Ia mengatakan, jumlah bibit ikan yang ditebar di saluran irigasi yang dimanfaatkan sebagai sumber air baku bagi PDAM Intan Banjar sebanyak 3,5 ton dan sudah ditebarkan sejak akhir November lalu.

Diharapkan, keberadaan bibit ikan yang jumlahnya mencapai ribuan ekor pada saluran irigasi yang panjangnya mencapai 24 kilometer mampu memperlancar air irigasi yang berasal dari waduk Riam Kanan.

"Selama ini, pembersihan irigasi dilakukan berkala tiga hingga empat bulan sekali dan berdampak terhadap pelanggan PDAM sehingga diharapkan keberadaan ikan itu bisa mengurangi pembersihan irigasi," ungkapnya.

Ia meminta, masyarakat mendukung langkah yang diambil Pemkab Banjar dengan menebar ikan pemakan tumbuhan di saluran irigasi dengan tidak menangkap dan mengkonsumsi ikan air tawar yang mirip ikan Gurame itu.

"Ikannya memang bisa dikonsumsi, tetapi karena keberadaannya untuk mengurangi tumbuhan air di saluran irigasi sehingga diharapkan masyarakat tidak menangkapnya agar program pembersihan lancar," ujarnya.

Kepala Dinas Perikanan dan Kelautan Kabupaten Banjar Noor Ifansyah Fanie mengatakan, penebaran ikan Grass Carf cukup efektif mengurangi pertumbuhan gulma dan tumbuhan air lainnya di saluran irigasi.
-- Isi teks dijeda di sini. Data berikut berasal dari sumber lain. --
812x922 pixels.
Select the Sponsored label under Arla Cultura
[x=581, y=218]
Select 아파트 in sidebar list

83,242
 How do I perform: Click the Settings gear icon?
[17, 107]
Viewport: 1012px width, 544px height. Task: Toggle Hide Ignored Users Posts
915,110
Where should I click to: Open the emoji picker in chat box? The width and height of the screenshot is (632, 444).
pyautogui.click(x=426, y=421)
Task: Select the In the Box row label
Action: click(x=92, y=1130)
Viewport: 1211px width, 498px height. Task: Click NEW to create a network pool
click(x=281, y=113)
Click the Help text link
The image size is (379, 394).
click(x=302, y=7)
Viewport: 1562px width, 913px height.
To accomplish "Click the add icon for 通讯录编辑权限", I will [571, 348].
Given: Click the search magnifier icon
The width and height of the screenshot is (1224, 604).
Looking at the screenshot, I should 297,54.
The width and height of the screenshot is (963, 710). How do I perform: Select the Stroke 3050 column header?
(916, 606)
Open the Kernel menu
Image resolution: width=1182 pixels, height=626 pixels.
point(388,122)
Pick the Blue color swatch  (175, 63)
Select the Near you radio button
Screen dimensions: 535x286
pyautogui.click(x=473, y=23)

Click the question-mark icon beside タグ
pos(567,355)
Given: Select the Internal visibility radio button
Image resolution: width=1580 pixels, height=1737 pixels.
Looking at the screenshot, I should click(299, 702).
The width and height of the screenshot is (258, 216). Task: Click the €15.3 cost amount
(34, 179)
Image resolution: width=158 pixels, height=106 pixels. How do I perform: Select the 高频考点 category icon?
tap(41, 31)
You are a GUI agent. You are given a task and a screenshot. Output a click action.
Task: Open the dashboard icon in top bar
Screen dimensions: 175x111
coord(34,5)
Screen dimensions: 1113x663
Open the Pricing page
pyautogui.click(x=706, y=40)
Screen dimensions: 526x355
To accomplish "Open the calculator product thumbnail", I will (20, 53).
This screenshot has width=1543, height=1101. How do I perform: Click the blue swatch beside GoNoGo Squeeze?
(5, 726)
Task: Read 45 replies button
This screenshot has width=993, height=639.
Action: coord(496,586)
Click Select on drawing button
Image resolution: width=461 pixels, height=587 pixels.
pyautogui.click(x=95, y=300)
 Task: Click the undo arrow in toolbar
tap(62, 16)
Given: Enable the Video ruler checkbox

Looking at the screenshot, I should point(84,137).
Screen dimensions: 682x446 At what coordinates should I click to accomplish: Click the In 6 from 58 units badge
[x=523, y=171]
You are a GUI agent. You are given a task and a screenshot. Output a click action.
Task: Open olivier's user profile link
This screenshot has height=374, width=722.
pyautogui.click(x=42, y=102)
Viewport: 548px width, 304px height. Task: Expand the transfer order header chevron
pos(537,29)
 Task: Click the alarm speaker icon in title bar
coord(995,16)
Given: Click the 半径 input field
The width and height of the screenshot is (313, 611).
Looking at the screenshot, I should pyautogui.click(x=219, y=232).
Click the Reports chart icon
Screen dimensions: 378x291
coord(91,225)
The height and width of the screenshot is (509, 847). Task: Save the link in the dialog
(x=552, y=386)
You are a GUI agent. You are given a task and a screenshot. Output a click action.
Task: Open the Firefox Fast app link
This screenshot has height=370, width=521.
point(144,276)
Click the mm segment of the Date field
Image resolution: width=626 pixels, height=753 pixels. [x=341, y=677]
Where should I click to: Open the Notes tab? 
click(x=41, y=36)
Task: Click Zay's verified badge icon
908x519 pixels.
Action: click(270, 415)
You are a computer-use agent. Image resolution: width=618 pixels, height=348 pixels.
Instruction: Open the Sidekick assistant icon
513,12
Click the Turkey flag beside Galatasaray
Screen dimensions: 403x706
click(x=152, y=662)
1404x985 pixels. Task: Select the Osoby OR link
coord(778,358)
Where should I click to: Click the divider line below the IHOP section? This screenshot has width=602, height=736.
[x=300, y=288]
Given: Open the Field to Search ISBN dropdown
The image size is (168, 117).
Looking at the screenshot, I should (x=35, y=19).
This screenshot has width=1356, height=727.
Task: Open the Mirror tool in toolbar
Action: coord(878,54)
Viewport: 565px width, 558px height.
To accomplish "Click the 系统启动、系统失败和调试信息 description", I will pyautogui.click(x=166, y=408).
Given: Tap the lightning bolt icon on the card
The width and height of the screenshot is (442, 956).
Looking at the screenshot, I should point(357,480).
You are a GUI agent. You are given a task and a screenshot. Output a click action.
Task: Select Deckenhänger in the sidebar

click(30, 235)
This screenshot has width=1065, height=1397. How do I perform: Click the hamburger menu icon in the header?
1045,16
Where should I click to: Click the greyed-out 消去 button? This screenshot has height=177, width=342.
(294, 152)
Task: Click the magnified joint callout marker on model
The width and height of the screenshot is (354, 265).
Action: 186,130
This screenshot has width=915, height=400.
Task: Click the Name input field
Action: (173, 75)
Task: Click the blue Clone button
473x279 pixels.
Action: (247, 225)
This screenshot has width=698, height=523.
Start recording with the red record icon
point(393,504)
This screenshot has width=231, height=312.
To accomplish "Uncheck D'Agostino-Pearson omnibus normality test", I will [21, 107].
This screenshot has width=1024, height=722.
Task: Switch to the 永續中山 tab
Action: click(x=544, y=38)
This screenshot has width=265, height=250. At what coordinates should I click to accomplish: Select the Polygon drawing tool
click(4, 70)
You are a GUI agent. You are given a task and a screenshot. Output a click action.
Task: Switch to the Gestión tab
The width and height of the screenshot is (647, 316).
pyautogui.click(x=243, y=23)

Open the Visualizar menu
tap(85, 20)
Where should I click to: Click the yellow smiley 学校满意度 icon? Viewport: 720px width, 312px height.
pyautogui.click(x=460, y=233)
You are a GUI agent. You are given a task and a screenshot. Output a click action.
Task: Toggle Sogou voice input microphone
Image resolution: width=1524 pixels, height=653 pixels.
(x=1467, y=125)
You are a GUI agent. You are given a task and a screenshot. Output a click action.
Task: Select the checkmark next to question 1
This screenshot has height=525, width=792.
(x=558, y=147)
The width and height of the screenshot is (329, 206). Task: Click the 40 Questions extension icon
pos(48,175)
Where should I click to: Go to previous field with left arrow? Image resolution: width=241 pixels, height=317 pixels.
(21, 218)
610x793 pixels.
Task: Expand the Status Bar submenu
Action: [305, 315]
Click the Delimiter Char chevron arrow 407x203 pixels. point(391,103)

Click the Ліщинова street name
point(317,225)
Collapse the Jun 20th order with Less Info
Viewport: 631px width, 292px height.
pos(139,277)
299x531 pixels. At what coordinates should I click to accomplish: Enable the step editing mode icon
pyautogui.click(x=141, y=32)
"Pertumbuhan ikan itu cukup cepat dan mampu memakan tumbuhan air sesuai dengan berat badannya sehingga diharapkan jumlahnya yang mencapai ribuan ekor mampu mengurangi pertumbuhan gulma di saluran irigasi," ujarnya.

Selama ini, air di saluran irigasi Riam Kanan digunakan PDAM Intan Banjar untuk memenuhi kebutuhan air bersih bagi puluhan ribu pelanggannya di Kota Banjarbaru dan Martapura, Kabupaten Banjar.

  Namun, debit air berkurang salah satunya disebabkan pertumbuhan gulma dan tumbuhan air sehingga dilakukan pembersihan saluran irigasi yang berdampak pada terganggunya pasokan air PDAM kepada pelanggan.